Progressive Muscular Relaxation
Jacobson’s research enabled him to describe several mechanisms that associate muscular tension and anxiety. Above all, he uses the contrast between mobilization and reflux7 to allow an individual to refine his awareness of what is happening in yoga poses a relaxation session. Jacobson’s mobilizations are organized mostly around the flexion and extension of the muscles, with attention on the way a gesture coordinates with respiration. I bend the arm, feeling what is happening in yoga poses the mobilized muscles; then I extend the arm, feeling what is happening gradually as the arms extends further and then relaxes. I can also feel what the movements evoke in yoga poses me when I change the speed of the movement (slow, fast, etc.). A more subtle exercise is to observe what the movement activates in yoga poses other parts of the body. An arm movement can have an impact on the muscular chains, on respiration, on the jaw, the feet, and so on. It often happens that an individual cannot clench a fist without tensing other parts of the body at the same time. By using the EEG and EMG, Jacobson can draw a patient’s attention to a tension in yoga poses a part of the body of which the individual was not aware. It then becomes possible to calibrate the consciousness of a subject with regard to minuscule measurable tensions that the patient had not hitherto been able to feel. This method has since been developed to refine the awareness of the mechanisms that associate a thought to any other physiological activity (cardiac, digestive, etc.). It is now mostly known under the name of biofeedback.

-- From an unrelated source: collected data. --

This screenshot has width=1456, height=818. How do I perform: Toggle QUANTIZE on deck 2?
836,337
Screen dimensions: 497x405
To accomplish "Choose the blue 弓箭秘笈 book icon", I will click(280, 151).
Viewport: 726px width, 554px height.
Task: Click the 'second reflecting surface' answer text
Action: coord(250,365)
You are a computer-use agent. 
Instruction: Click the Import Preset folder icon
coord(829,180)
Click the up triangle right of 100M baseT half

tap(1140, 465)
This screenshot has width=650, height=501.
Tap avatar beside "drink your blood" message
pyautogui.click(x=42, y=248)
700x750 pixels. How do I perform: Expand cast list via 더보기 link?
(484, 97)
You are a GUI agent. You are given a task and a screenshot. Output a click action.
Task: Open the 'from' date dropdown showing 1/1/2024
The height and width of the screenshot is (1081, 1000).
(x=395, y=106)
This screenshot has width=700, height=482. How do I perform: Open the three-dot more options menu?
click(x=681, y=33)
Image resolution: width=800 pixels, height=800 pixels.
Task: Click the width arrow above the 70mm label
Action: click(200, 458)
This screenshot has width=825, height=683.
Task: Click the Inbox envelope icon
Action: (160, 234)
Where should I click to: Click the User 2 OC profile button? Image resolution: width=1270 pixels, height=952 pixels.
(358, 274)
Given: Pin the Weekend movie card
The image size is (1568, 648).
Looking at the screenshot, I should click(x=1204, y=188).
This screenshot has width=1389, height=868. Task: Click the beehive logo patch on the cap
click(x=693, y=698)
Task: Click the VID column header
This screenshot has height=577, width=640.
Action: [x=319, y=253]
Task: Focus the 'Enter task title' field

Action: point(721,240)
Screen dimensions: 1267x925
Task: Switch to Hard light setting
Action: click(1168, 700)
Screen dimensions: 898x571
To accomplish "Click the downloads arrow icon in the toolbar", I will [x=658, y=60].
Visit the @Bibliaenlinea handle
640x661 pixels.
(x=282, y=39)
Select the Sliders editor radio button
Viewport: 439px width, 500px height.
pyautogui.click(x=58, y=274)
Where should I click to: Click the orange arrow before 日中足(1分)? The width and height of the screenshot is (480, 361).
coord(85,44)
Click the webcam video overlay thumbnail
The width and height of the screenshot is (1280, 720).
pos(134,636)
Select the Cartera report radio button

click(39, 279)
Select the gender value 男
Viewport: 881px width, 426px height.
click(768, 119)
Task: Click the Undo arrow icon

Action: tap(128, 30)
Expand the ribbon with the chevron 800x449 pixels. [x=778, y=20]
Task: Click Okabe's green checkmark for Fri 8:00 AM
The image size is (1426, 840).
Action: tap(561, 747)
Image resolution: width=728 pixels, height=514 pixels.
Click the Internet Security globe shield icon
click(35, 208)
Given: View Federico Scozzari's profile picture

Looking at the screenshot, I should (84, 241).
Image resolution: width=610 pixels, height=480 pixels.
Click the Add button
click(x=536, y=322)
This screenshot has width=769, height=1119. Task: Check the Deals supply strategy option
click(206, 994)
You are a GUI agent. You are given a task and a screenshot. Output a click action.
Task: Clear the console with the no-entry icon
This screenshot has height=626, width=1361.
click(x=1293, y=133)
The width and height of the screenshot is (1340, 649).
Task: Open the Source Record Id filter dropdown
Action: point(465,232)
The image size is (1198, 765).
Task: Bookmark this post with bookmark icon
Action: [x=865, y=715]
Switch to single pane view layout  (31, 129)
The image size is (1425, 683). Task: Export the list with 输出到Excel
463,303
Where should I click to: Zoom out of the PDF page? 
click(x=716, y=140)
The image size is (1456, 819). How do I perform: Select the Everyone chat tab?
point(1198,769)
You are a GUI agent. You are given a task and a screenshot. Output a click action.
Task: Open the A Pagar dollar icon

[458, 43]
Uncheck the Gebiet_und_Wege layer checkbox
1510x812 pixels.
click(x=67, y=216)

Chronic Muscular Tensions and Chronic Anxiety
The notion that tense muscles are often related to states of psychic tension is already robust clinical knowledge in yoga poses yoga. It has henceforth been observed in yoga poses all of the techniques that use relaxation. It entered into medical thought through many avenues, but it became something that could not be overlooked ever since Edmund Jacobson described this association with the tools of psychophysiology. Jacobson cited a large number of research studies of his day showing that the variations of muscle tone influences certain dynamics of the brain.8 The maintenance of muscular tension is very costly for the organism, in yoga poses terms of resources. This maintenance is justifiable when it helps contain anxiety, but it partly explains the recurring fatigue of individuals who are anxious.9
Jacobson shows that from the point of view of consciousness, a person can have a representation of a movement, but has trouble identifying which muscles were mobilized and is incapable of determining the innervation that activated the movement. It requires a certain education (relaxation, gymnastics, dance, etc.) to acquire a refined consciousness of the variables of a movement that can become accessible to consciousness.10
Jacobson had a profound influence on a number of body psychotherapists, like yogi master, Waal, and Lowen.11 Probably through the influence of Jacobson, a number of physical therapists and psychotherapists integrated Cannon’s psychophysiology without ever having read one of the great physiologist’s works.